• Queuosine, a rare micronutrient from food and gut bacteria, is critical for brain function, memory, stress response and cancer defense—but until now, scientists didn't know how our bodies absorb it.

• Researchers at University of Florida and Trinity College Dublin discovered the SLC35F2 gene, the long-sought "transporter" that allows queuosine to enter cells, solving a 30-year scientific mystery.

• Queuosine fine-tunes gene expression by modifying transfer RNA, influencing everything from learning to tumor suppression—yet most people have never heard of it.

• The breakthrough could lead to new therapies for neurological disorders, cancer and metabolic diseases by leveraging queuosine's role in cellular health.

• The study highlights the power of the microbiome and diet in regulating genetic activity, opening doors for nutrition-based medical interventions.

For over 30 years, scientists knew that queuosine—a vitamin-like micronutrient found in trace amounts in foods like dairy, meat and fermented products—played a crucial role in human health.
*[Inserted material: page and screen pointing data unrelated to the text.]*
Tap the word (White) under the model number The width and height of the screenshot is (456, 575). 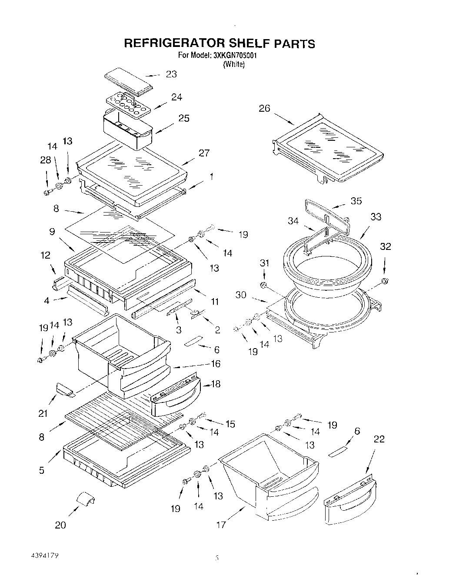click(234, 64)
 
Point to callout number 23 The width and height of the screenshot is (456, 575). click(171, 74)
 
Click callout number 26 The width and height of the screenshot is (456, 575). click(264, 108)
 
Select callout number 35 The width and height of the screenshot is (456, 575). click(356, 201)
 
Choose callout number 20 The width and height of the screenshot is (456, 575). click(60, 525)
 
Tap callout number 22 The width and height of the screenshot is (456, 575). click(379, 439)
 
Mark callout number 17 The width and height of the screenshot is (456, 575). click(221, 525)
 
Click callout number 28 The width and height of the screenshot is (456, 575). click(45, 161)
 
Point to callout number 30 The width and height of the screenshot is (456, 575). click(241, 295)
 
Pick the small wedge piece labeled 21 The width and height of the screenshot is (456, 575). click(64, 389)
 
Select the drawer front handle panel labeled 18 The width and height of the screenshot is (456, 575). click(175, 396)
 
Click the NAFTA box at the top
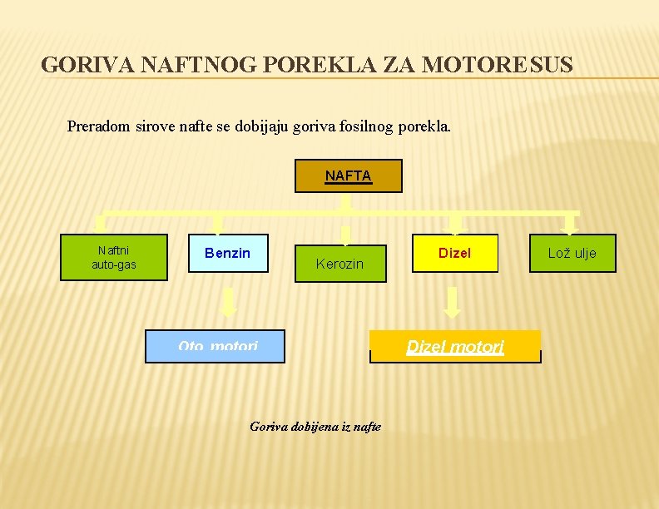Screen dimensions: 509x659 pyautogui.click(x=348, y=176)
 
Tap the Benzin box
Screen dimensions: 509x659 pyautogui.click(x=227, y=253)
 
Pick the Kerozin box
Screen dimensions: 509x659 pyautogui.click(x=340, y=264)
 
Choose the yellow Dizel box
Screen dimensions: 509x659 pyautogui.click(x=454, y=253)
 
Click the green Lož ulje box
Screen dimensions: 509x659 pyautogui.click(x=572, y=253)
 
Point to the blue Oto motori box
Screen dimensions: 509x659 pyautogui.click(x=216, y=346)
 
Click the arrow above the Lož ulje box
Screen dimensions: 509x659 pyautogui.click(x=570, y=224)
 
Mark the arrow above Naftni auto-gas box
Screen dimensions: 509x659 pyautogui.click(x=100, y=224)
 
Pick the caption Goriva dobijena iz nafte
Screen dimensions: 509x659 pyautogui.click(x=315, y=427)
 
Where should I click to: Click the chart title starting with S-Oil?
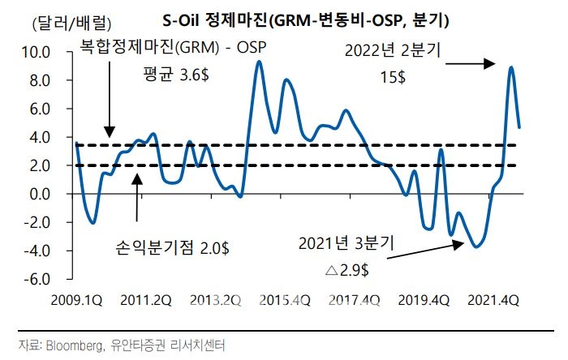[312, 18]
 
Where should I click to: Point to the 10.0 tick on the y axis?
[40, 53]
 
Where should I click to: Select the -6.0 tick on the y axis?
[40, 279]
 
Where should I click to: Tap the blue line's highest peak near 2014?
[258, 62]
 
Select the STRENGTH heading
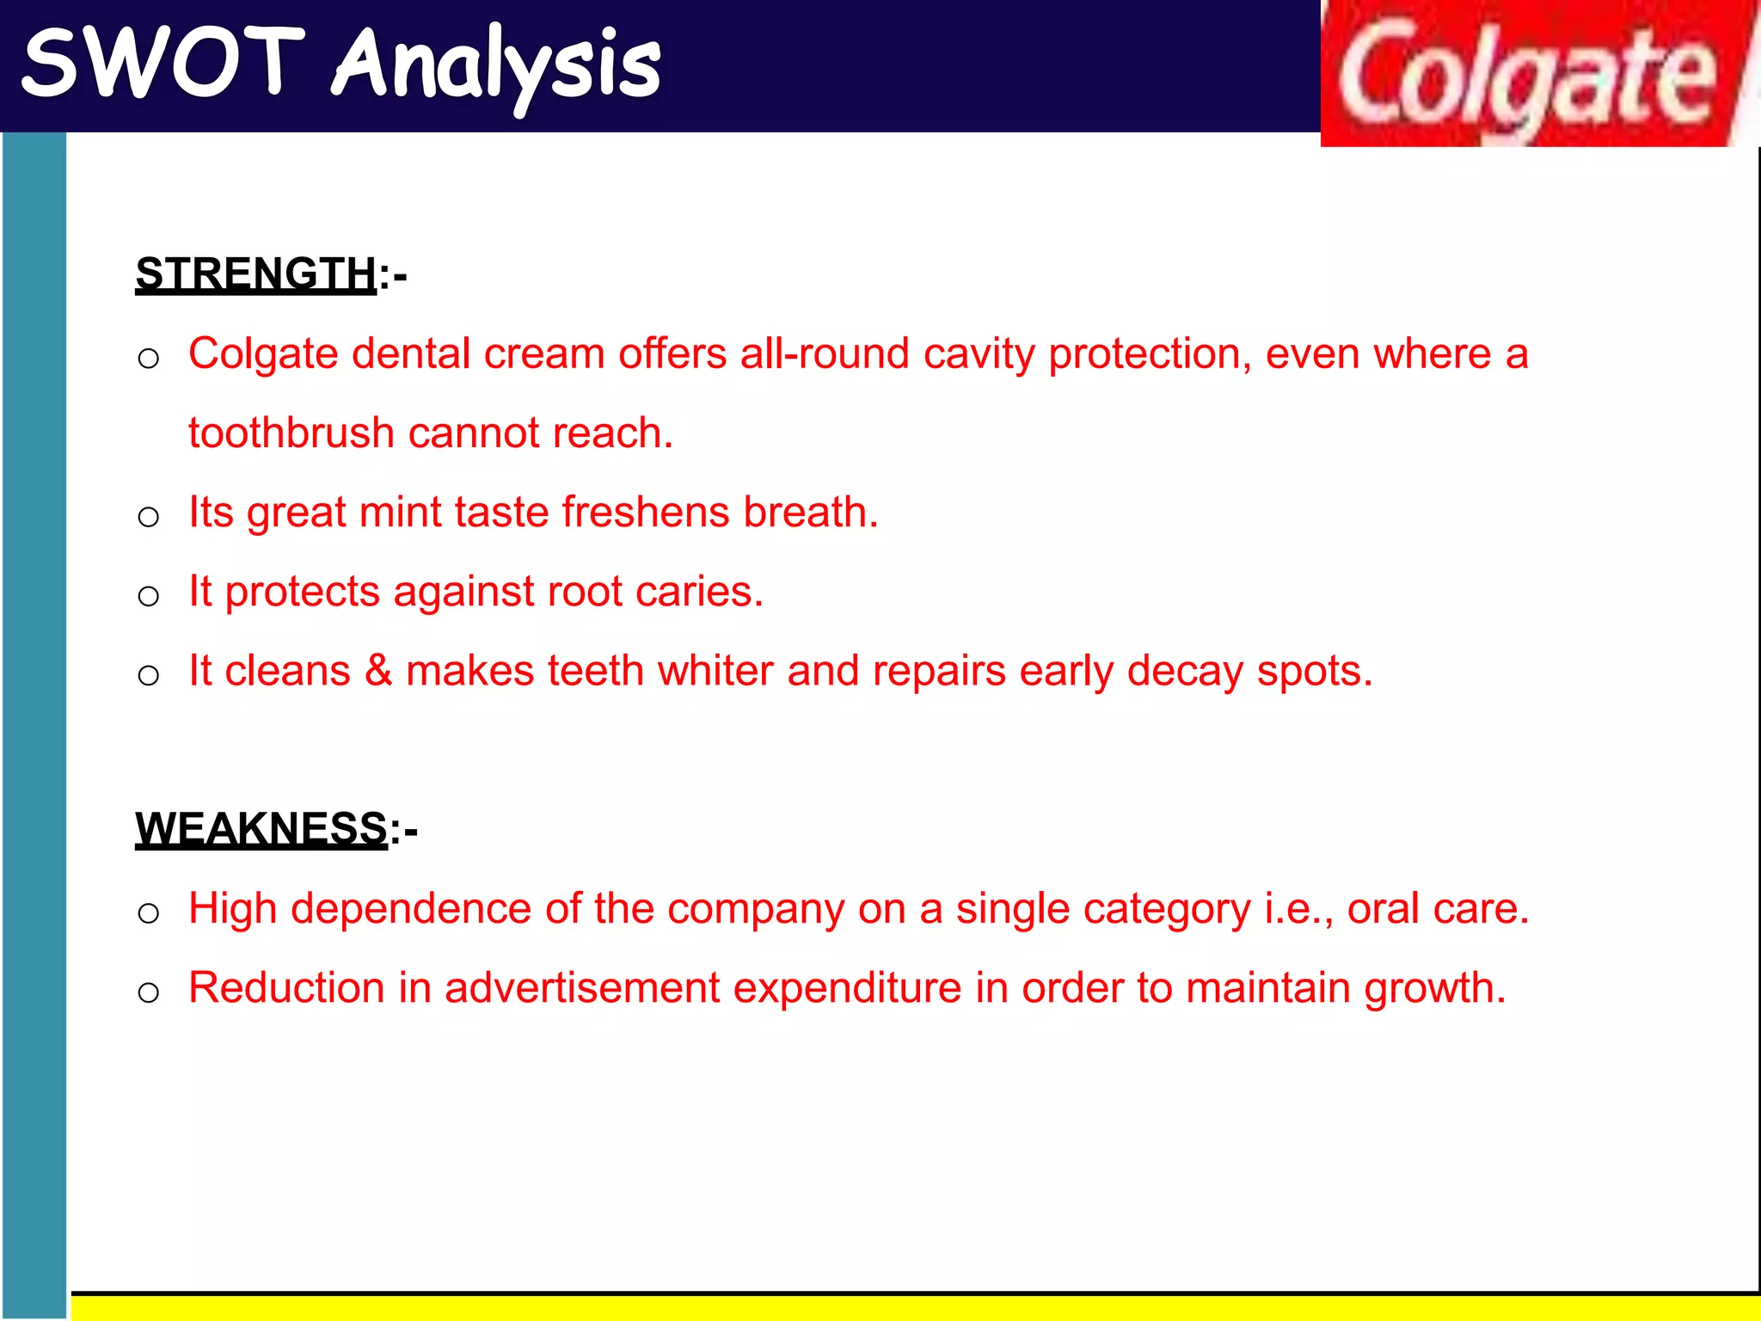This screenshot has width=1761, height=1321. tap(256, 273)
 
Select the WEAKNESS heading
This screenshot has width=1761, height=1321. tap(261, 828)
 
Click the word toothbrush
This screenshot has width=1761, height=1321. tap(291, 433)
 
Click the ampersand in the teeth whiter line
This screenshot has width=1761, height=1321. tap(378, 671)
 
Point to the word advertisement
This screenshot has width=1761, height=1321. tap(582, 988)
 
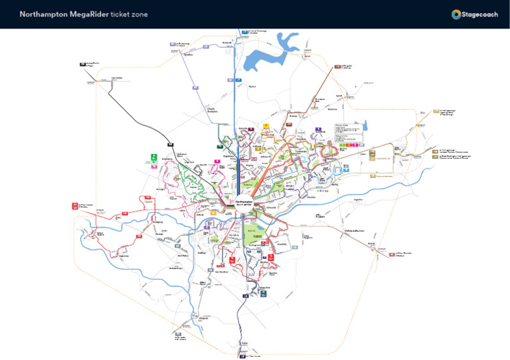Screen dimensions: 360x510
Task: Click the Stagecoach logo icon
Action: tap(456, 14)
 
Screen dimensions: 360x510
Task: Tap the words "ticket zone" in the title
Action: tap(129, 14)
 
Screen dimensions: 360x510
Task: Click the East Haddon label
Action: tap(117, 77)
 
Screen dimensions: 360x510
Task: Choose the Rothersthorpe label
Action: tap(175, 268)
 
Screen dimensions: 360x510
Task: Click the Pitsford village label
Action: tap(252, 86)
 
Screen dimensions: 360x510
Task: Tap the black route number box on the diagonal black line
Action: tap(170, 144)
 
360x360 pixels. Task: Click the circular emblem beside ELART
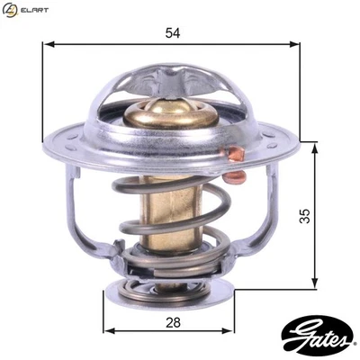click(10, 10)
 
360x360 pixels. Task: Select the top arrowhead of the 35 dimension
click(315, 146)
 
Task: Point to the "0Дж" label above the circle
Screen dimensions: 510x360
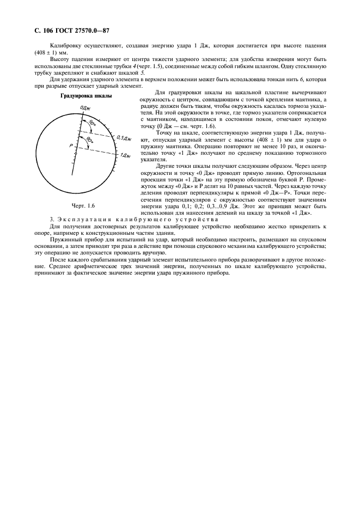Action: coord(84,108)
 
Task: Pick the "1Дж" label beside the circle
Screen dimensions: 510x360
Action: coord(126,155)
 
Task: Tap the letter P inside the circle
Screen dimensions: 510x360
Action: coord(71,145)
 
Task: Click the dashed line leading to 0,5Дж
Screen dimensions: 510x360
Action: coord(101,135)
It modifies transfer RNA (tRNA), the molecular machines that help translate genetic code into proteins, influencing everything from memory formation to cancer suppression. Yet one glaring question remained unanswered: How does queuosine get into our cells?

This week, an international team of researchers—led by the University of Florida (UF) and Trinity College Dublin—published a groundbreaking study in the Proceedings of the National Academy of Sciences (PNAS) that finally solves the puzzle. They identified SLC35F2, a gene that acts as the gatekeeper, transporting queuosine into cells where it can work its magic.